Frederik Pohl, an acclaimed science fiction author and editor who had a career spanning over 75 years, has died at the age of 93. According to his official website, where Pohl continued to write through the final weeks of his life, Pohl died of respiratory failure on the afternoon of September 2nd. io9 has published a comprehensive look back at Pohl's life work as a pioneer of the science fiction genre — at a time when the genre was "embracing its pulpiest tendencies," Pohl envisioned a world in which science fiction was seen as a category worth of literary praise.
The Space Merchants, one of Pohl's best-known novels, made good on that promise.

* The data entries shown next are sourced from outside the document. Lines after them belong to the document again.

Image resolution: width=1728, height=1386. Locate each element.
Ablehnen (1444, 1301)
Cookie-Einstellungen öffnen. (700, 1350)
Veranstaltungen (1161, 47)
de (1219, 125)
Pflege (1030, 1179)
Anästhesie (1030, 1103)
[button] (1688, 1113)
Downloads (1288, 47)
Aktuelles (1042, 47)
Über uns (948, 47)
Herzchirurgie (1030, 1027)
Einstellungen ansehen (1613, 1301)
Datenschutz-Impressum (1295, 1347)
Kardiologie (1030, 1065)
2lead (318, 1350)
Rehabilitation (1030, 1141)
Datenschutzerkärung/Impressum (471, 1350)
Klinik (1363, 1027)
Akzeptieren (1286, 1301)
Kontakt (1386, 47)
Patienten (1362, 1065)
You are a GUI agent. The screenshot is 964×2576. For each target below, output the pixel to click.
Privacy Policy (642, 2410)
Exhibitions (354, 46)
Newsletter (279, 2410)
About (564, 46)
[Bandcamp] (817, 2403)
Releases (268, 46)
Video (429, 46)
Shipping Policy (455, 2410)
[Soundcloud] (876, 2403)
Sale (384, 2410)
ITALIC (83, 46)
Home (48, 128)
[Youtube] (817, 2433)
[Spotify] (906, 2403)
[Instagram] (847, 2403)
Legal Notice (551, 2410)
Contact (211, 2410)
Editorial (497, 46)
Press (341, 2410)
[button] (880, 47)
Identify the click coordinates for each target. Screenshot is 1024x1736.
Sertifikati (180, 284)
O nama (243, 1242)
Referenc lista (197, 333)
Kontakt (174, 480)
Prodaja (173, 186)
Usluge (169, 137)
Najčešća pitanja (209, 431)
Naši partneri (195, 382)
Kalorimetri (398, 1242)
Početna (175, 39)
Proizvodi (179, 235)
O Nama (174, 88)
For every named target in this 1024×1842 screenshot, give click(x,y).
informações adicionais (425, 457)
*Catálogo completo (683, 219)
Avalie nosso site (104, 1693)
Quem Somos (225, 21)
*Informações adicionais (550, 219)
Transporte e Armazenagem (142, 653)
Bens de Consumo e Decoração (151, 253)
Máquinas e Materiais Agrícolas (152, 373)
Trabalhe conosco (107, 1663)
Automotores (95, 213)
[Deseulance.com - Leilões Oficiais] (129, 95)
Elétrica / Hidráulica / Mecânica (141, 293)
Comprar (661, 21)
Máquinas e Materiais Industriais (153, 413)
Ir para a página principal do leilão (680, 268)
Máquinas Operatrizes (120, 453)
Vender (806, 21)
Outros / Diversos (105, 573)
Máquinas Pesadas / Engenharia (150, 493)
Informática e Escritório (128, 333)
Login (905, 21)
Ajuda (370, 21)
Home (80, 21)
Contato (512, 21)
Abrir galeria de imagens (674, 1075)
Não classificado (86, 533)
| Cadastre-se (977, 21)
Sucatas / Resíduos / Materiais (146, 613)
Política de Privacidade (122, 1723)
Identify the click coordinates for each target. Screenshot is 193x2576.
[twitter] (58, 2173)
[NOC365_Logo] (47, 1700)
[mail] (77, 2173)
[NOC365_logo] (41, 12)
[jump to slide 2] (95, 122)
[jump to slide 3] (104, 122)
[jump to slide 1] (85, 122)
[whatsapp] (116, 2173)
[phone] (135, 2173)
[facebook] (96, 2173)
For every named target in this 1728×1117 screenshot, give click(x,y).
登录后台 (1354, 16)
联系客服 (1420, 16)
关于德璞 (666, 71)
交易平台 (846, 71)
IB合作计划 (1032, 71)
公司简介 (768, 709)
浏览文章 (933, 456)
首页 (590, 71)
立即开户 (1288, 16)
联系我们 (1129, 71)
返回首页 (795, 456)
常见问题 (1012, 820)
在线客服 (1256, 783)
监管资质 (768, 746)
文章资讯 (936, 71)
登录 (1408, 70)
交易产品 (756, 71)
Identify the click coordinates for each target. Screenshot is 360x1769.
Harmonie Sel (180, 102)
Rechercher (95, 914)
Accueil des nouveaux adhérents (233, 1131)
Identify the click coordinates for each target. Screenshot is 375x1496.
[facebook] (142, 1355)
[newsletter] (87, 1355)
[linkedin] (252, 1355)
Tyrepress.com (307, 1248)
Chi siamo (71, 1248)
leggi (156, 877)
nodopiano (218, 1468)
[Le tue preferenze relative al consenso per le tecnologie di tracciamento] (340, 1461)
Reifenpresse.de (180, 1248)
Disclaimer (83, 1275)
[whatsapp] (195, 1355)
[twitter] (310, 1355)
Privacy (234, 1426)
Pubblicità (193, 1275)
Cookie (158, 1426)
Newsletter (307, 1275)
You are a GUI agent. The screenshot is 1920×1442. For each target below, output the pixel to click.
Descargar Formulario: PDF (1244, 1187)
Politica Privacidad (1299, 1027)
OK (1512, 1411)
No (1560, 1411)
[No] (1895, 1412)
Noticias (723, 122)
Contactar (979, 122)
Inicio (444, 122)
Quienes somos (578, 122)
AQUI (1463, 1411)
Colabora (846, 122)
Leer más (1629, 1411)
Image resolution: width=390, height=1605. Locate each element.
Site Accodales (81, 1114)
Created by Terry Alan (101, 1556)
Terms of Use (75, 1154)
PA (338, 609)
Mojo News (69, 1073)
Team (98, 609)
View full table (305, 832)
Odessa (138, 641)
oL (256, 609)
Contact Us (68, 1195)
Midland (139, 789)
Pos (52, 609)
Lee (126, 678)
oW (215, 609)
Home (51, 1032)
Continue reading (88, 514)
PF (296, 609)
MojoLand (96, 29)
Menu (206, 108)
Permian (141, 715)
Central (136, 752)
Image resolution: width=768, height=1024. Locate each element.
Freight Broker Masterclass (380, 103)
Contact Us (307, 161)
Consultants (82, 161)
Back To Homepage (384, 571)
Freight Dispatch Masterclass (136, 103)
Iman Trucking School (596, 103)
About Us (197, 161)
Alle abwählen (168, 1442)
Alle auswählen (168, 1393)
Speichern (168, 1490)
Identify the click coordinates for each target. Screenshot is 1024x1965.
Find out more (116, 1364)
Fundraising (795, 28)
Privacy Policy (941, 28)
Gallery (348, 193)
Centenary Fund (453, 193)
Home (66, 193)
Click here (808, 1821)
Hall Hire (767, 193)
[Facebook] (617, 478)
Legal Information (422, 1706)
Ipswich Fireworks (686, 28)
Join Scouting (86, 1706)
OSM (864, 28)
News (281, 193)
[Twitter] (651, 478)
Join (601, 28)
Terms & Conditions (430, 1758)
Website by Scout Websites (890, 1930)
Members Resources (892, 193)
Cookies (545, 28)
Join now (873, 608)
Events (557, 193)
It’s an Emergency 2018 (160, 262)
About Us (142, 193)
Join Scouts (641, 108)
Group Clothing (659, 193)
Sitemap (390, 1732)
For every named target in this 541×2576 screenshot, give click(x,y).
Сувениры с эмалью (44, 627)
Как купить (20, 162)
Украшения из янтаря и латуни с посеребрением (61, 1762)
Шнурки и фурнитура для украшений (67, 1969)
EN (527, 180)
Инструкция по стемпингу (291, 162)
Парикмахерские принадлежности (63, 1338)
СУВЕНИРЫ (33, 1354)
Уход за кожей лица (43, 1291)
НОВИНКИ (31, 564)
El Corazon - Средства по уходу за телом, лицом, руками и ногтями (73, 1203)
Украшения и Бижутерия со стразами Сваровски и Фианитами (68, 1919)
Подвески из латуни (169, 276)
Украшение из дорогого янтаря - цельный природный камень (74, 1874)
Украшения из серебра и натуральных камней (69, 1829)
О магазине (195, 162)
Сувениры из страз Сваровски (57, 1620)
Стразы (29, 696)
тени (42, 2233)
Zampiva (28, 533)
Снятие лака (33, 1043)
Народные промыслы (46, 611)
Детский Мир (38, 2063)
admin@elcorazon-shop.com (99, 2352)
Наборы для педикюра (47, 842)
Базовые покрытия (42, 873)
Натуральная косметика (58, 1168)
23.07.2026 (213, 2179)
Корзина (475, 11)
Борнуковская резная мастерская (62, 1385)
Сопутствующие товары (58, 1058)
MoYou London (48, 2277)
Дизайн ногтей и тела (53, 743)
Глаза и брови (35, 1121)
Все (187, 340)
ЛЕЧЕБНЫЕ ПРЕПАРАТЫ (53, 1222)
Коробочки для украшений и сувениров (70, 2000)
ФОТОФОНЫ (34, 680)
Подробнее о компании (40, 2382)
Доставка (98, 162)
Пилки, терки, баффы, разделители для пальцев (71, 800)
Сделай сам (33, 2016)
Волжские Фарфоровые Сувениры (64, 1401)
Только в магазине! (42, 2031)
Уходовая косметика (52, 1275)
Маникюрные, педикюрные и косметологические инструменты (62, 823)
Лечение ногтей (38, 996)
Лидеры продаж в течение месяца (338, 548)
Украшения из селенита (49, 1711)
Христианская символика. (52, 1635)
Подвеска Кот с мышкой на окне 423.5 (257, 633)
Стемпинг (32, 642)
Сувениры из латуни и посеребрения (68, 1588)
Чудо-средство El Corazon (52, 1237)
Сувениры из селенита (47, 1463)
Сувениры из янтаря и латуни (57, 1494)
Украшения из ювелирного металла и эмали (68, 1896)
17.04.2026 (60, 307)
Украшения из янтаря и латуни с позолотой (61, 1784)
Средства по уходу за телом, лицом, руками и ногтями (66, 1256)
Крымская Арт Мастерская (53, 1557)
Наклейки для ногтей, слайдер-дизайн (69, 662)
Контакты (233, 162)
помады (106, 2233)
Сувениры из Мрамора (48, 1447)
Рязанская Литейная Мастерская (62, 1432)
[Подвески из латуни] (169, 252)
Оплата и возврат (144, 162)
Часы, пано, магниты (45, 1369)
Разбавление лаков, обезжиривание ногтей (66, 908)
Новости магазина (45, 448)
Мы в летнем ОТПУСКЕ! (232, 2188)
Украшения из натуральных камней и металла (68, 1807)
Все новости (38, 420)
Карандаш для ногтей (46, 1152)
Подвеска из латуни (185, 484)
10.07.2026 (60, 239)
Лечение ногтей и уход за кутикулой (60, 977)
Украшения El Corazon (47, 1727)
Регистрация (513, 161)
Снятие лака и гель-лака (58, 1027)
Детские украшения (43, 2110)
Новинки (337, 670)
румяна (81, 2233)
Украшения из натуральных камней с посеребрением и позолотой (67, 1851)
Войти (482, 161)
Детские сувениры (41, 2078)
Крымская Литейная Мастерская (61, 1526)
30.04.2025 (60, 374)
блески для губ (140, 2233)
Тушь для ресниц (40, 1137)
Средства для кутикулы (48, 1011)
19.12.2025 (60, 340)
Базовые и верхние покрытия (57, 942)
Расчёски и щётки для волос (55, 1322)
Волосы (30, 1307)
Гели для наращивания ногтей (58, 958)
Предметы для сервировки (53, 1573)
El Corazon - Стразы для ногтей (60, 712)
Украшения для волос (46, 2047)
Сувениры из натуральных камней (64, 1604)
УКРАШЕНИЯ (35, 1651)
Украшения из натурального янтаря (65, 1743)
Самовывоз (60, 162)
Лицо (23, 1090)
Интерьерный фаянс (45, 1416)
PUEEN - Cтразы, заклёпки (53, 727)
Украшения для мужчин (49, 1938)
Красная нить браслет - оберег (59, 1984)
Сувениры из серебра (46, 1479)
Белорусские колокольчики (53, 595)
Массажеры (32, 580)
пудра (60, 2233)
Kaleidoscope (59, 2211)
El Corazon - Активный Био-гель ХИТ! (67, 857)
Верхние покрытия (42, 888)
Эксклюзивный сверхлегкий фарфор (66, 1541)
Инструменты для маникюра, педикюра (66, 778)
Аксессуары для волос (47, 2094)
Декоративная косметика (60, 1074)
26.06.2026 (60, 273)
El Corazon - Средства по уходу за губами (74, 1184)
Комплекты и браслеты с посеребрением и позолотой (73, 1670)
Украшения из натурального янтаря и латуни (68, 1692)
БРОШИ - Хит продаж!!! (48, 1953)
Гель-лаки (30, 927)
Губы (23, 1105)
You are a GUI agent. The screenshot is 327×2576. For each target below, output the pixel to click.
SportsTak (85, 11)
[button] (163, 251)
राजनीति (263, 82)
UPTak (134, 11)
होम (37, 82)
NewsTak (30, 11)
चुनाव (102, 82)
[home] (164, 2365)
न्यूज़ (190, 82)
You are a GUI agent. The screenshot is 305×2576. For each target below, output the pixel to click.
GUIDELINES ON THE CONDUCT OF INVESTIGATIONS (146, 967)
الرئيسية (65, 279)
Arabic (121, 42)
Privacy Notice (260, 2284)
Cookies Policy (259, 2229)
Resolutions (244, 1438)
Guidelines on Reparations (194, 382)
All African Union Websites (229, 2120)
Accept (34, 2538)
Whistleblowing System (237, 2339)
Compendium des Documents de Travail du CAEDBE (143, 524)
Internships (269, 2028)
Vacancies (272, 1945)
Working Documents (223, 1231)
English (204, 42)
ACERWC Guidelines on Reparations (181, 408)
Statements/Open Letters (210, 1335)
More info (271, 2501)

It's a futuristic send-up of the advertising world that Pohl cut his teeth in; businesses have replaced governments and consumerism is taken to its extreme — despite the fact that the world Pohl imagined is incredibly short on some basic elements of life, like water. Pohl said it was a book that no one would want to publish, but it helped take his career to the next level and establish him as one of the most influential futurist authors of the century. For more on his influence and career, check out io9's profile as well as the wealth of content on his official blog. It sounds like that blog will continue on, despite Pohl's passing — the site says it has a "thick file" of posts he wanted to share, so we haven't heard the last of Pohl quite yet.
Five of Pohl's stories are available to read online at Project Gutenberg: Pythias, The Hated, The Day of the Boomer Dukes, The Knights of Arthur, The Tunnel Under The World.